Tin Woody: 1950 Pontiac Streamliner Deluxe Station Wagon – Sold!

Mar 2020 | Classifinds, Wagon Wednesday

Update: This one got away, but if you have your heart set on something similar, email us the details of what you’re looking for or call Rudy directly at (908)295-7330

1950 marked a milestone year for GM station wagons as production shifted from labor-intensive and expensive-to-produce wood bodies to all-metal shells using woodgrain trim such as this example listed on Craigslist in Bern, North Carolina where the caretaker of the past eights years is asking $21,500.  Checking the Hagerty Insurance Online Valuation Tool confirms this private seller has his Streamliner priced $300 above the current #3 “Good” estimate of $21,200.  

Excerpt from Hagerty Insurance:

Pontiac’s lineup was restyled in 1949 by Herman Kaiser along Harley Earl’s guidelines. The cars featured a full-width body and curved two-piece windshield common to Cadillac and Oldsmobile. Two models were built, the Streamliner and Chieftain, and both rode on a 120-inch wheelbase. Both could also be ordered with either a 239-cid six-cylinder L-head engine that made 90 hp, or a 248-cid straight-eight mill that developed 104 hp. Transmissions were the Hydramatic automatic (78%) and three-speed manual.
^^^^^^^^^^^^^^^^
_WHAT TO WORK ON:_
**A)** Quote the Pontiac wagon listing verbatim, starting with "1950 marked a" and going on through "estimate of $21,200.".
**B)** Print, unchanged, the lines of the rows starting with the line with "Click the code-view arrows icon left of 设置版面" and going on through the line with "click(1360, 220)".

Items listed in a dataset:
^^^^^^^^^^^^^^^^
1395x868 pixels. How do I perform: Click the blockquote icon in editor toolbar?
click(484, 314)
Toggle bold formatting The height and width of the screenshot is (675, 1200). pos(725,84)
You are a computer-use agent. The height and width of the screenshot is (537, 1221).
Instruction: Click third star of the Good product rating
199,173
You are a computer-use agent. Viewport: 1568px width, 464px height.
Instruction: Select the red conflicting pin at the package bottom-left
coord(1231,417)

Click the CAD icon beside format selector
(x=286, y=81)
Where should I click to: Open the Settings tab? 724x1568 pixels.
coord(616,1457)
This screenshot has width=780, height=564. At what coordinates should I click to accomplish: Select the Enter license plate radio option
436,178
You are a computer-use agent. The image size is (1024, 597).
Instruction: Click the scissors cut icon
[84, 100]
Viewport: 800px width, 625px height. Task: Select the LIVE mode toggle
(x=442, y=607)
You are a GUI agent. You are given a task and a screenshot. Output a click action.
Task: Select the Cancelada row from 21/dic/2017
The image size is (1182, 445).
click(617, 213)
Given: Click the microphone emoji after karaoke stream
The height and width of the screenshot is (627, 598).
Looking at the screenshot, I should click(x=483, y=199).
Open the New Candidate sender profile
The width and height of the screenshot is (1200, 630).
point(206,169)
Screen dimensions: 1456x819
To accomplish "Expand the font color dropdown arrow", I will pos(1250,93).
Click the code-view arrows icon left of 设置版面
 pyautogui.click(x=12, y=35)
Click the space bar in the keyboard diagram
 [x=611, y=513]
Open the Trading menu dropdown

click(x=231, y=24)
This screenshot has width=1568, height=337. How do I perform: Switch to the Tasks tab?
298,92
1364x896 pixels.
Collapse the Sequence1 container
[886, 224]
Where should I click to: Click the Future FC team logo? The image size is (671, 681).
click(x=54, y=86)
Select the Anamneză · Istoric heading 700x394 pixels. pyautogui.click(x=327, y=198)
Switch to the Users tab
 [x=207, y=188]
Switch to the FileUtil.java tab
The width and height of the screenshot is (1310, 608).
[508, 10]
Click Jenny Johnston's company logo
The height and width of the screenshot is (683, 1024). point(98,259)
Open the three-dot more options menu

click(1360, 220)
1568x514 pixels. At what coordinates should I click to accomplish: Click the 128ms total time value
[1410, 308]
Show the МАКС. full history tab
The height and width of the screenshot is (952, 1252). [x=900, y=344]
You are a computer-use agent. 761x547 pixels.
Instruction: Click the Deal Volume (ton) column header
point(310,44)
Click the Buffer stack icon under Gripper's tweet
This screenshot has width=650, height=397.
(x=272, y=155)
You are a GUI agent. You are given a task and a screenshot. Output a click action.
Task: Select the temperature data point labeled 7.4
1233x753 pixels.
^^^^^^^^^^^^^^^^
_RESULTS BY TASK:_
**A)**
1950 marked a milestone year for GM station wagons as production shifted from labor-intensive and expensive-to-produce wood bodies to all-metal shells using woodgrain trim such as this example listed on Craigslist in Bern, North Carolina where the caretaker of the past eights years is asking $21,500.  Checking the Hagerty Insurance Online Valuation Tool confirms this private seller has his Streamliner priced $300 above the current #3 “Good” estimate of $21,200.

**B)**
Click the code-view arrows icon left of 设置版面
 pyautogui.click(x=12, y=35)
Click the space bar in the keyboard diagram
 [x=611, y=513]
Open the Trading menu dropdown

click(x=231, y=24)
This screenshot has width=1568, height=337. How do I perform: Switch to the Tasks tab?
298,92
1364x896 pixels.
Collapse the Sequence1 container
[886, 224]
Where should I click to: Click the Future FC team logo? The image size is (671, 681).
click(x=54, y=86)
Select the Anamneză · Istoric heading 700x394 pixels. pyautogui.click(x=327, y=198)
Switch to the Users tab
 [x=207, y=188]
Switch to the FileUtil.java tab
The width and height of the screenshot is (1310, 608).
[508, 10]
Click Jenny Johnston's company logo
The height and width of the screenshot is (683, 1024). point(98,259)
Open the three-dot more options menu

click(1360, 220)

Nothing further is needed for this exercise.